*Gegebene Daten*
--- --- ---
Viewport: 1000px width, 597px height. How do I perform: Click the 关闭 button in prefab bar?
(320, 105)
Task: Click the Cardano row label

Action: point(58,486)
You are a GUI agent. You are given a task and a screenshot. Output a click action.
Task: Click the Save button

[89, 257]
--- --- ---
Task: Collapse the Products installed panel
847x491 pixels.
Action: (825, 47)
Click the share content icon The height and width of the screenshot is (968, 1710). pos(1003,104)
--- --- ---
*Aufgabenstellung*
Schreibe die Zeilen zwischen der Zeile mit „Task: Collapse the Products installed panel“ und der Zeile mit „Click the share“, beide eingeschlossen, als JSON-Liste von Zeichenketten um, mit einer Zeichenkette pro Zeile und ohne Leerzeilen.

*Lösung*
[
  "Task: Collapse the Products installed panel",
  "847x491 pixels.",
  "Action: (825, 47)",
  "Click the share content icon The height and width of the screenshot is (968, 1710). pos(1003,104)"
]